## Yazı
▼

Salı, Şubat 27, 2007

Doğuştan "Lost Highway"


Otobüste, ben yola paralel koltuklardayım, çaprazımdaki adam, başka bir adama bir şey sordu, telaşla kalkıp düğmeye bastı. Düğmeye basmasıyla, inmesi arasında en azından bir tam dakika var; indi. İnenin soru sorduğu adam "Bana 'Bu durak Beşiktaş mı?" diye sordu, "Bundan sonraki," dedim. Ama o ne yaptı, hemen indi. Laftan anlasa biraz..." Ortaya konuşur gibiydi, kriz anlarında apansız doğan o samimiyet dalgasıyla biri topa girdi: "Ben anladım aslında ineceğini, ama ses etmedim". Beşiktaş gibi ana bir durağın yerini bilemediği için ürkerek soran adamcağızın dediğini yanlış anlamasını doğrudan kendisine hakaret gibi algılamış olan diğeri, tiksinir gibi "Yürüsün, aklı başına gelsin. Daha genç..." diye homurdandı. Genç dediği, en az ellisinde vardı, kaldı ki genç olsa ne olur... "Bu durak Beşiktaş mı?" sorusuyla zaten planlanmıştı her şey. Bu diyaloğa şahit olan eminim üç beş kişi daha vardı, adamı erken indirmek, yanlış durakta inişine ses etmemek, onun aklını başına getirmek için örgütlenmişti kriz anlarında samimileşen, ama erken inenin ensesiden bir araba laf sayan o otobüs insanları.

▲

## Görev Özeti A
Otobüs yolculuğunu anlatan yazıya göre erken inen adam, sorusunda hangi durağı sormuştu?
## Görev Özeti B
Otobüs yolculuğunu anlatan yazıyı iki cümleyle özetleyiniz.
Bundan sonraki satırlar yazıdan bağımsız, ayrı bir malzemedir.

## Veri Bölümü
▼

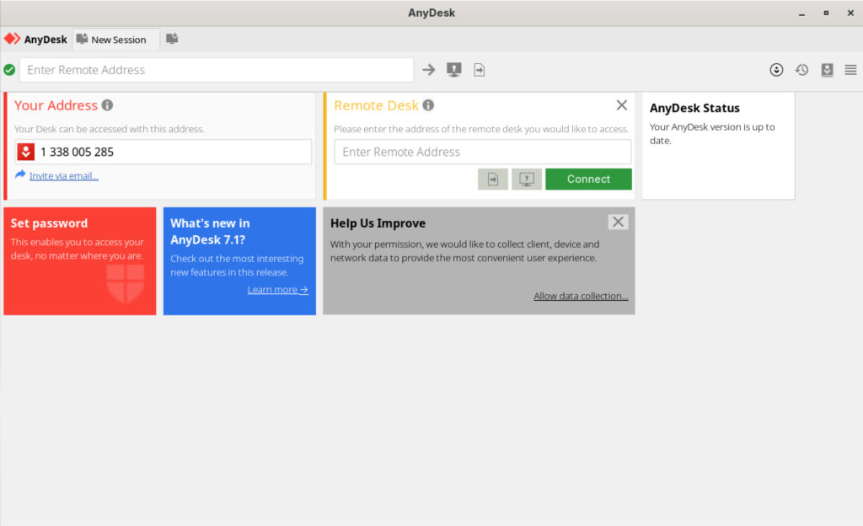Dismiss the Remote Desk panel
Viewport: 863px width, 526px height.
[x=622, y=105]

▲

## Doğru Yanıt A
Beşiktaş durağını sormuştu.

## Doğru Yanıt B
Bir otobüste bir adam, başka bir yolcuya durağın Beşiktaş olup olmadığını sorar, "Bundan sonraki" yanıtını yanlış anlayarak telaşla kalkar ve erken iner. Soru sorulan yolcu adamın laftan anlamadığından yakınır, bir başkası onun ineceğini anladığı hâlde ses etmediğini söyler ve yazıda otobüs insanlarının adamı erken indirmek için adeta örgütlendiği ifade edilir.